Die Möglichkeiten eines unbefristeten Aufenthalts im Aufenthaltsgesetz

Für Menschen ohne deutsche Staatsangehörigkeit stellt sich spätestens nach einigen Jahren in Deutschland die Frage nach den Möglichkeiten eines unbefristeten, sicher(er)en Aufenthaltsrechts. Dies gilt sowohl für Drittstaatsangehörige, die in Deutschland ihr Studium abgeschlossen haben oder als Fachkräfte hier leben, als auch für Menschen, die einen Aufenthalt aus familiären oder aus humanitären Gründen haben. Nur ein unbefristetes Aufenthaltsrecht gibt eine recht hohe rechtliche Sicherheit, die auch dann nicht mehr gefährdet ist, wenn zum Beispiel der Arbeitsplatz verloren geht oder man sich trennt. Für Drittstaatsangehörige sieht das Aufenthaltsgesetz zwei unbefristete Aufenthaltstitel vor: die Niederlassungserlaubnis und die Erlaubnis zum Daueraufenthalt-EU. Aber – wen würde es überraschen – so einfach ist die Sache nicht: Es gibt nämlich nicht die eine Niederlassungserlaubnis, sondern 18 verschiedene. Welches die richtige ist, hängt unter anderem davon ab, zu welchem Zweck und mit welchem Aufenthaltstitel man sich zuvor schon in Deutschland aufgehalten hat.

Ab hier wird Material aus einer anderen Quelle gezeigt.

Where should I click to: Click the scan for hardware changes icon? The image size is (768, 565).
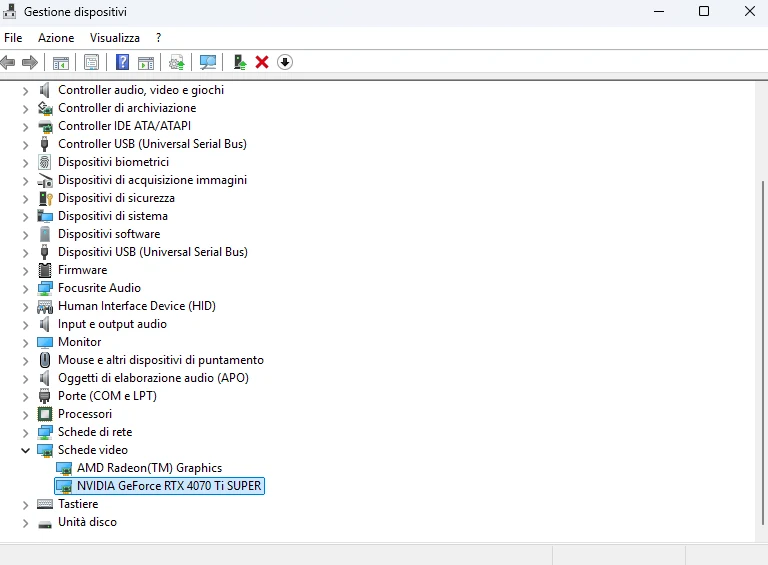[208, 62]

Die neue Arbeitshilfe „Tabellarische Übersicht: Die Möglichkeiten eines unbefristeten Aufenthalts im Aufenthaltsgesetz (Niederlassungserlaubnis und Erlaubnis zum Daueraufenthalt-EU)“ des IQ Netzwerks Niedersachsen soll dazu einen Überblick geben. In einer Einführung werden dabei grundsätzliche Regelungen zu den unbefristeten Aufenthaltsrechten dargestellt und in einer tabellarischen Übersicht anschließend die einzelnen Regelungen mit ihren Voraussetzungen und Ausnahmemöglichkeiten dargestellt. Wie es tabellarische Übersichten so an sich haben, kann dabei nicht jedes Detail berücksichtigt werden, und die Darstellung ist naturgemäß verkürzt. Außerdem sind manche Fragen durchaus umstritten; es kann unterschiedliche Rechtsauffassungen geben.

Ein paar Fakten zum Anteasern:
– In manchen (ganz seltenen) Fällen kann eine Niederlassungserlaubnis ohne Wartefrist schon mit der Einreise erteilt werden, in anderen (häufigeren) Fällen bereits nach 21 Monaten oder zwei Jahren Aufenthalt in Deutschland. Es gibt auch Niederlassungserlaubnisse nach drei oder vier Jahren Voraufenthalt. Im Normalfall werden fünf Jahre vorausgesetzt.
– Man kann gleichzeitig zwei unbefristete Aufenthaltstitel besitzen: Die Erlaubnis zum Daueraufenthalt-EU und die Niederlassungserlaubnis müssen nämlich unter Umständen parallel ausgestellt werden.
– Es gibt in einigen Fällen Ausnahmen von der Voraussetzung eines gesicherten Lebensunterhalts oder von Rentenbeitragszahlungen – insbesondere für junge Menschen in Ausbildung oder im Falle von Krankheit oder Behinderung.
– Für eine angestrebte Einbürgerung ist es nicht immer erforderlich, zunächst einen unbefristeten Aufenthaltsstatus zu erlangen: Auch aus vielen befristeten Aufenthaltserlaubnissen heraus ist ohne Umweg eine Einbürgerung möglich.
– Für EU-Bürger*innen und ihre Familienangehörigen gelten die hier dargestellten Regelungen nicht: Für sie gilt das Freizügigkeitsgesetz und nicht das Aufenthaltsgesetz. Dort ist das Erwerben eines Daueraufenthaltsrechts anders, in der Regel einfacher, geregelt. Dazu wird es in Kürze eine eigene Arbeitshilfe geben.